In my testing of sum, there's a bug with opencl (either arrayfire or me), but 
afcpu (I think boost compute is the backend) works fine.

its not surprising that J is fastest at it, but with my 4 core processor,

C =. P =. ('afcpu';0) conew 'afdevice'

  killmanaged__C  timespacex 'J__C 0 sumM__C a' [ a =. AM__C"1 ?. 4 800000 $ 
100000 
0.00836225 6912 
  killmanaged__C  timespacex 'J__C 0 sumM__C a' [ a =. AM__C"1 ?. 16 200000 $ 
100000 
0.00890401 7424

both of these lines free all pointers after execution.  The 2nd line splits the 
data into 16 arrays, while the first goes into 4.  sum is being applied on each 
array independently, and the speed is about the same.

the result is also the same as a monolithic array operation:

  timespacex 'J__C 1 sumM__C a' [ a =. AM__C ?. 4 800000 $ 100000
0.0148899 6784

buts its twice as fast.  Splitting the arrays allows the library to apply 
thread paralelism.  The sum function takes a dyadic argument that is similar to 
rank, but that is easier 

This approach of working with lists of pointers is similar to working with 
lists of boxes in J.  You apply a rank 0 function just as the adverb each, and 
each element can have different shape/sizes.

cheating a little on the J version, and timing the expense of boxing its items.

  timespacex '+/ each <"1 b ' [ b=. 4 800000 $ 100000 
0.0317267 4.19474e7 


without cheating.
  timespacex '+/ each  b ' [ b=. <"1 ?. 4 800000 $ 100000
0.00554032 3584

J is faster, but perhaps not on bigger gpus than mine if opencl bug is removed.

updated https://github.com/Pascal-J/Jfire with these functions and tests.

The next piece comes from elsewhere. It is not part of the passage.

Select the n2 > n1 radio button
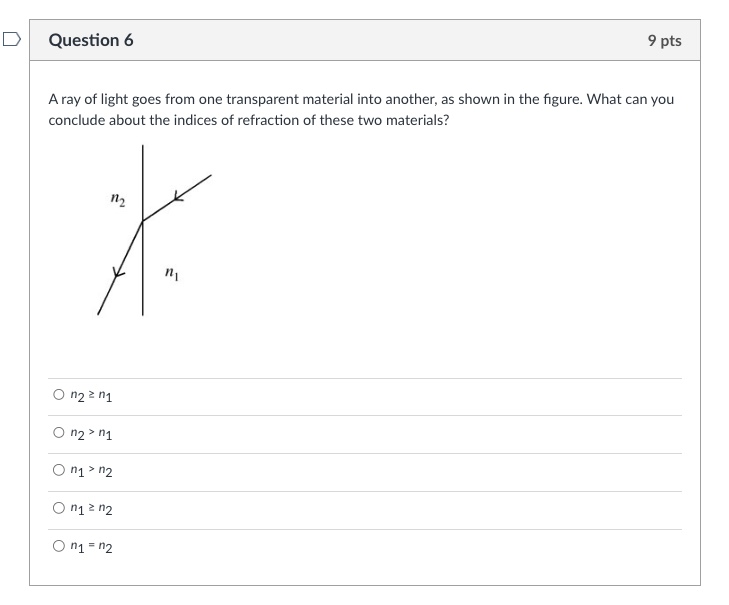Image resolution: width=729 pixels, height=605 pixels. pos(59,432)

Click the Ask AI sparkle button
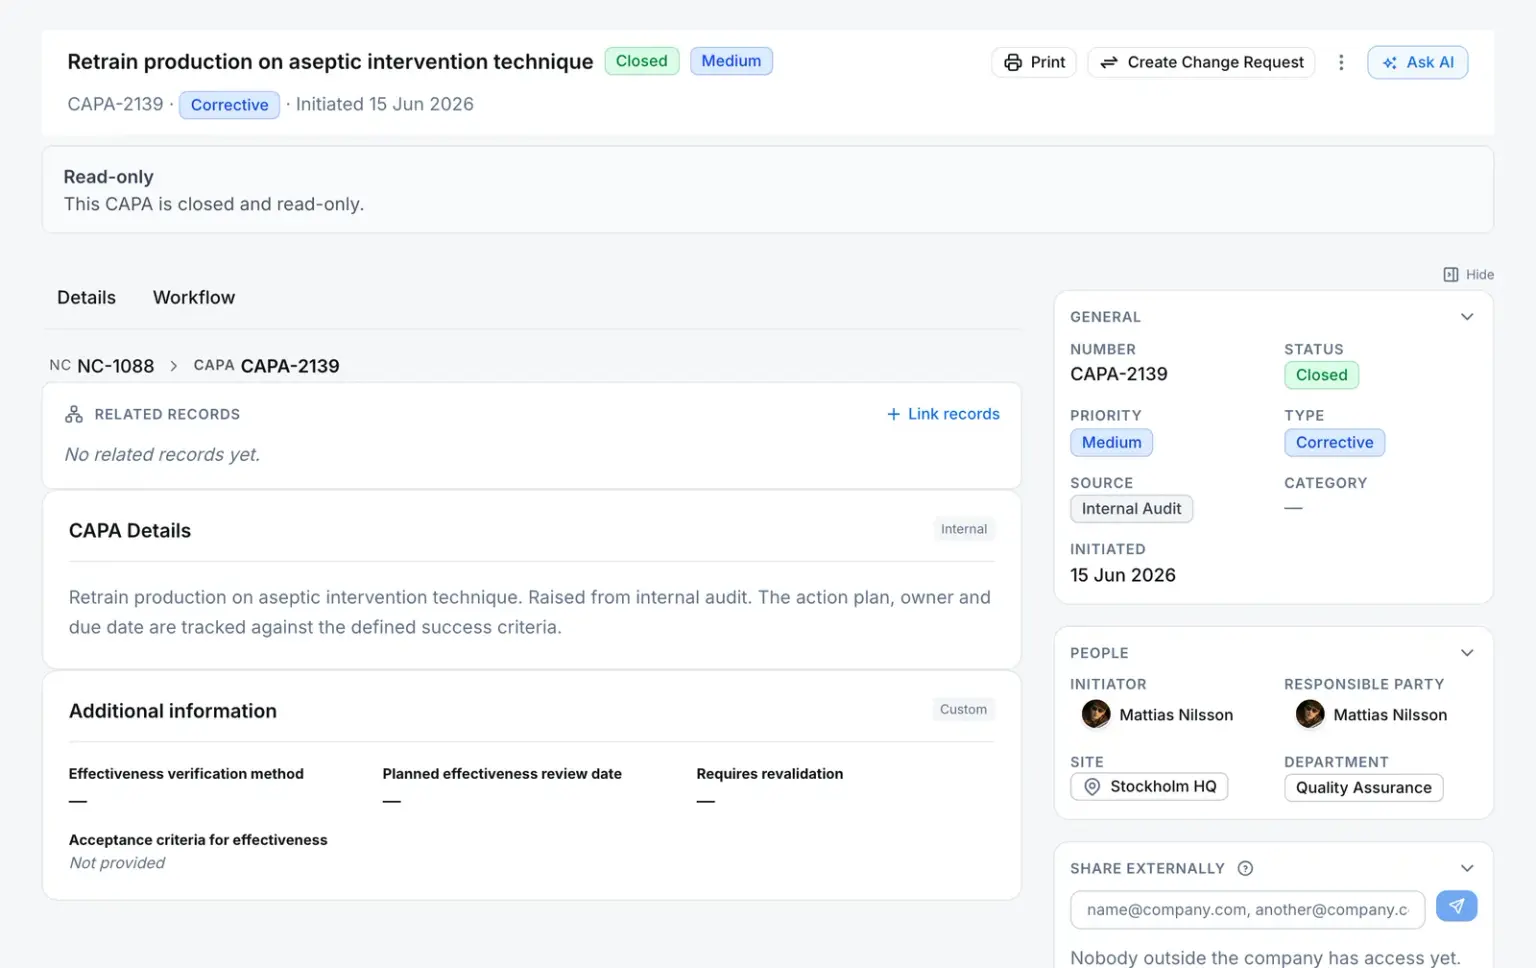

----- Original Message -----
From: 'Pascal Jasmin' via Programming <programm...@jsoftware.com>
To: "programm...@jsoftware.com" <programm...@jsoftware.com>
Cc: 
Sent: Monday, September 28, 2015 12:29 AM
Subject: Re: [Jprogramming] Arrayfire bindings

updated repo (bug fixes), and included a wiki page describing 
advantages/disadvantages of arrayfire.  https://github.com/Pascal-J/Jfire

On my low end GPU, I get a 250x speed improvement over J for floating point 
matrix multiplication on array size of 1024x1024 (including setup and results 
going back to J).




----- Original Message -----
From: Alex Shroyer <ashro...@gmail.com>
To: programm...@jsoftware.com
Cc: 
Sent: Saturday, September 26, 2015 10:07 PM
Subject: Re: [Jprogramming] Arrayfire bindings

Very cool. I did an audio processing thing in J a while back which I think 
would have benefited from something like this. Perhaps now I'll re-implement it 
using Jfire.
Thanks for sharing!

Alex 

-----Original Message-----
From: "'Pascal Jasmin' via Programming" <programm...@jsoftware.com>
Sent: ‎9/‎26/‎2015 7:03 PM
To: "Programming Forum" <programm...@jsoftware.com>
Subject: [Jprogramming] Arrayfire bindings

https://github.com/Pascal-J/Jfire

There are probably some helpful applications for it.  Mostly with floating 
point. (A lot of work for something I don't use much :P)

Hope you like the interface for it.  Its fairly J like.